• Required action: Below are the records; repeat exactly their lines between the line holding "Where should I click to: Click" and the line holding "443x233 pixels.", inclusive, skipping the pictures.

*** Opening of Data supplied ***

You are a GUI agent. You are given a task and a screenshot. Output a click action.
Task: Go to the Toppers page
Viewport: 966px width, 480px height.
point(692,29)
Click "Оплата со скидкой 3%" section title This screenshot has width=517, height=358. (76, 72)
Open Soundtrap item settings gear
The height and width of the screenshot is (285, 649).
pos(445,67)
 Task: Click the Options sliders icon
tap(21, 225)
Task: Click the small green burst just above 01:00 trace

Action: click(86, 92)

*** Close of Data supplied ***
*** Opening of Data supplied ***

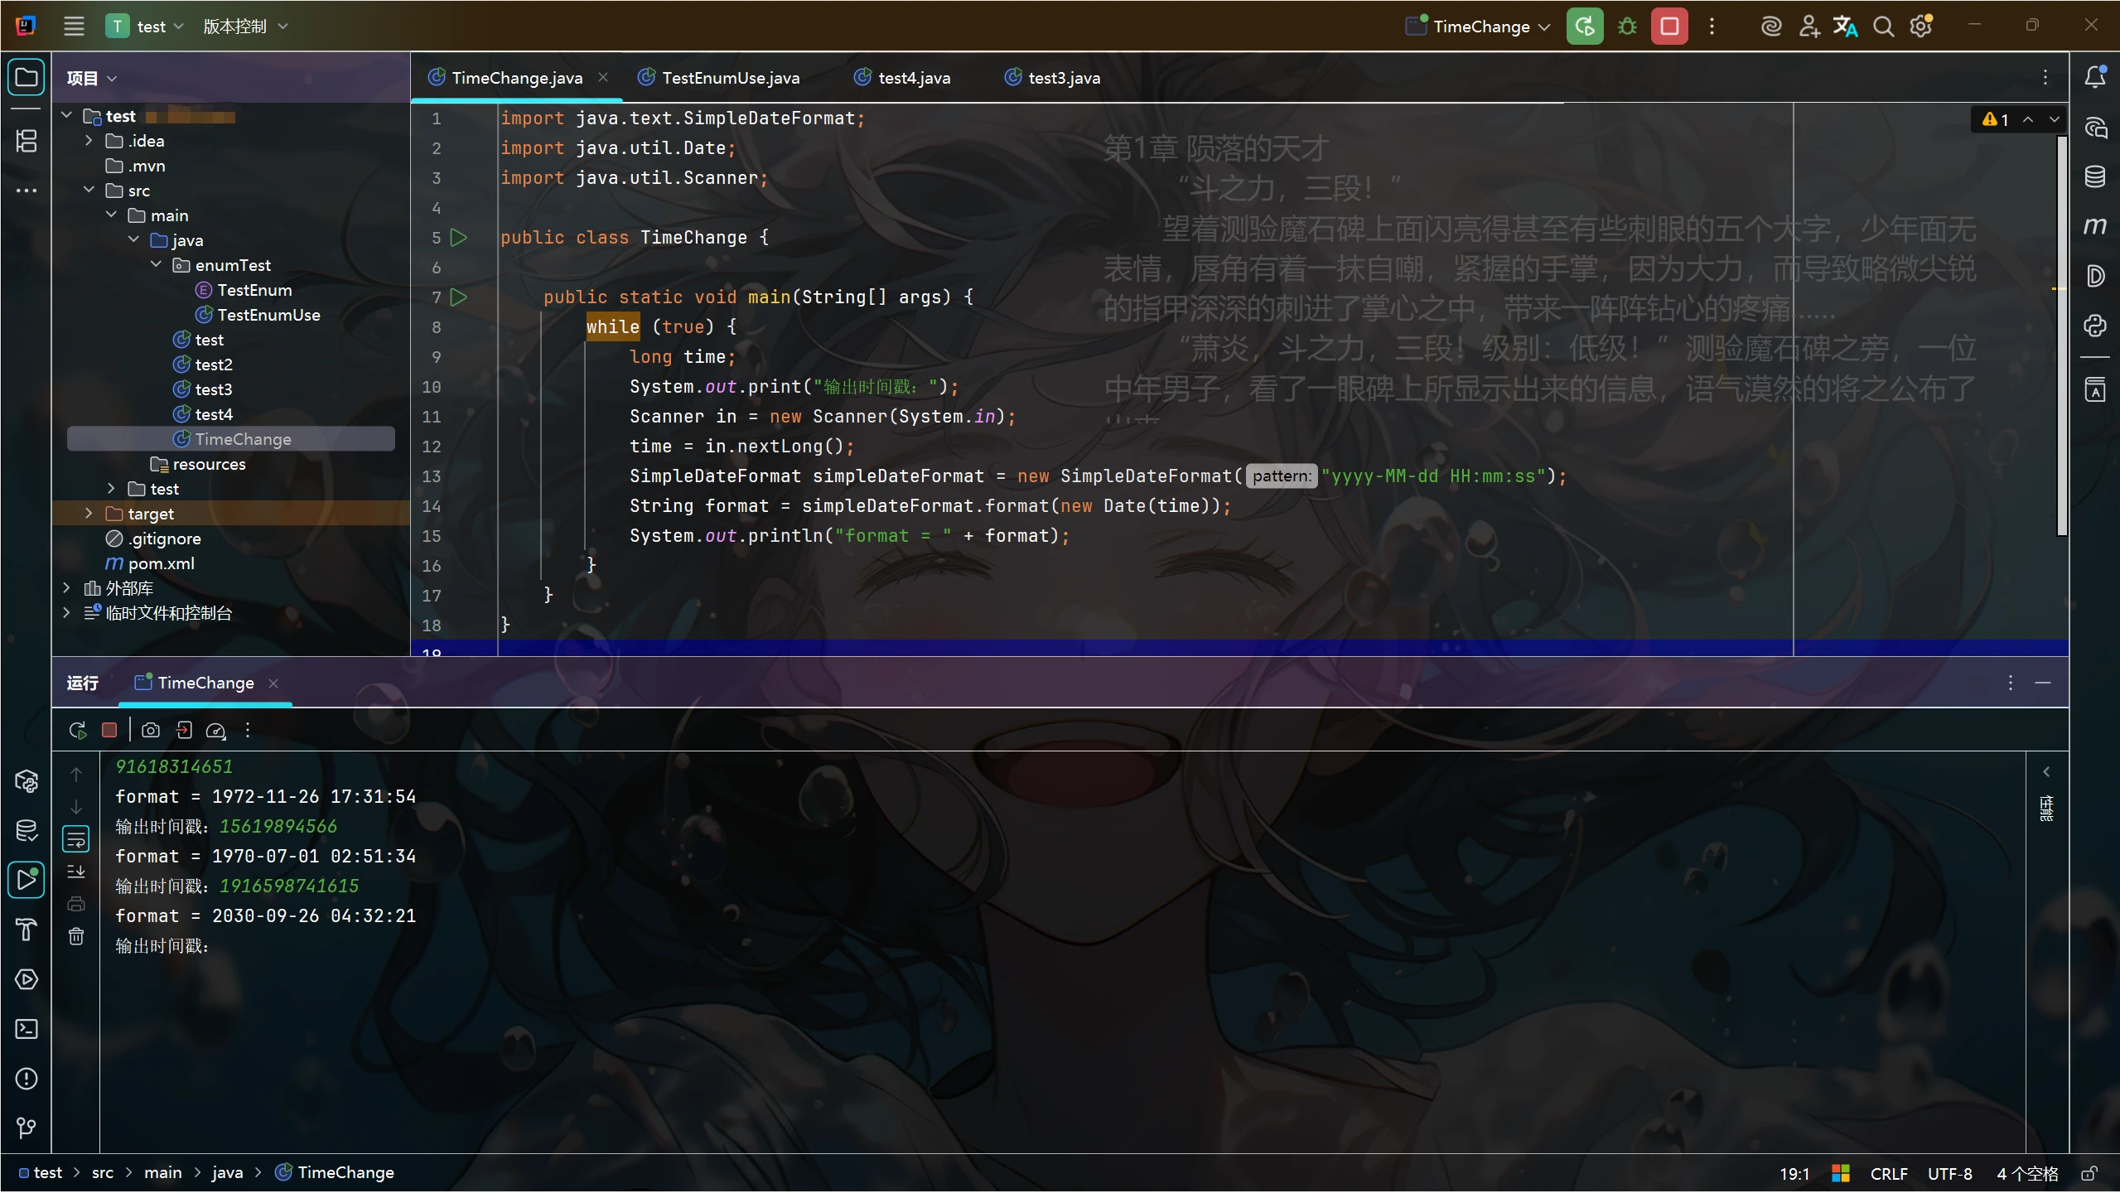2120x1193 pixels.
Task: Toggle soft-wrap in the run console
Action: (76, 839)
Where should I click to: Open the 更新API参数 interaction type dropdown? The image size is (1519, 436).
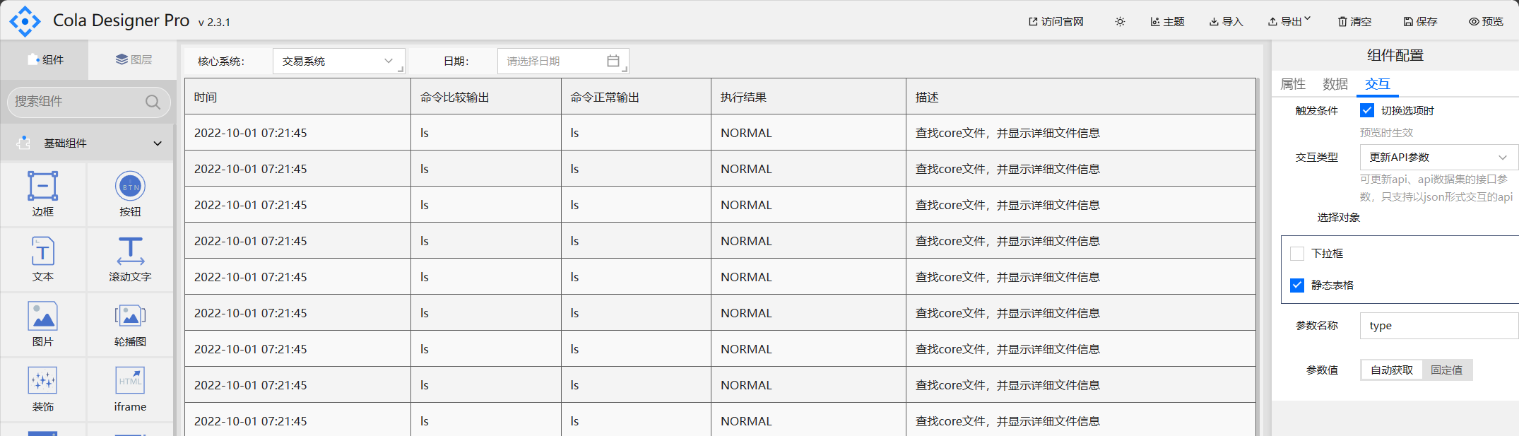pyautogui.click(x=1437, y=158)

*** Close of Data supplied ***
*** Opening of Data supplied ***

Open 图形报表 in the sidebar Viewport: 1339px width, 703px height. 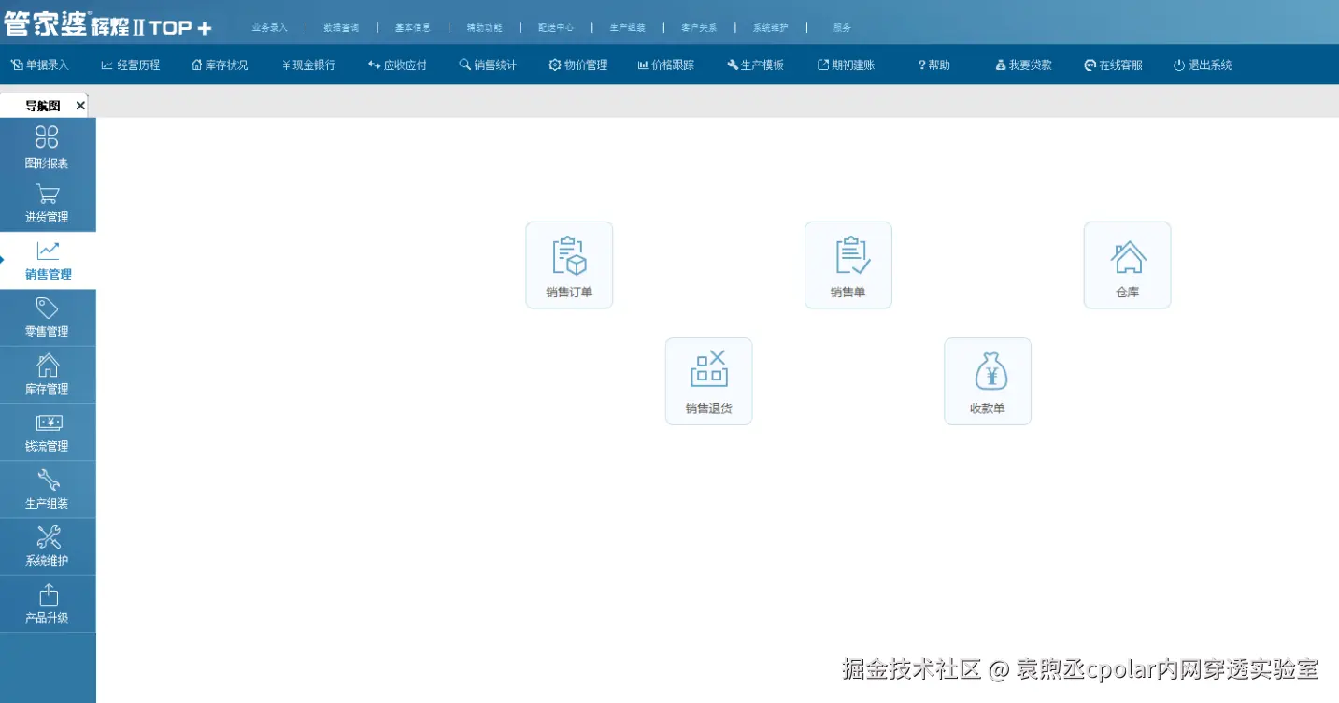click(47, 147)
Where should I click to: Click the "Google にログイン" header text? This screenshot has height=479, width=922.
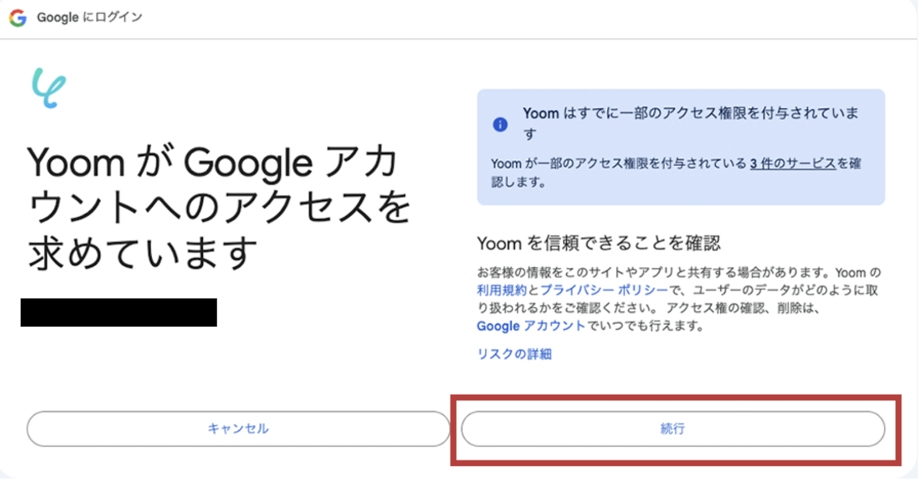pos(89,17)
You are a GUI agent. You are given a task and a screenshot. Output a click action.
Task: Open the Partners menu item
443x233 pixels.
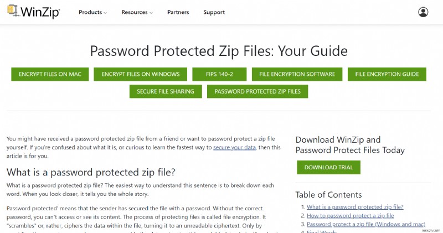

*** Close of Data supplied ***

• Written reply:
Where should I click to: Click the "Google にログイン" header text? This screenshot has height=479, width=922.
pos(89,17)
You are a GUI agent. You are given a task and a screenshot. Output a click action.
Task: Open the Partners menu item
443x233 pixels.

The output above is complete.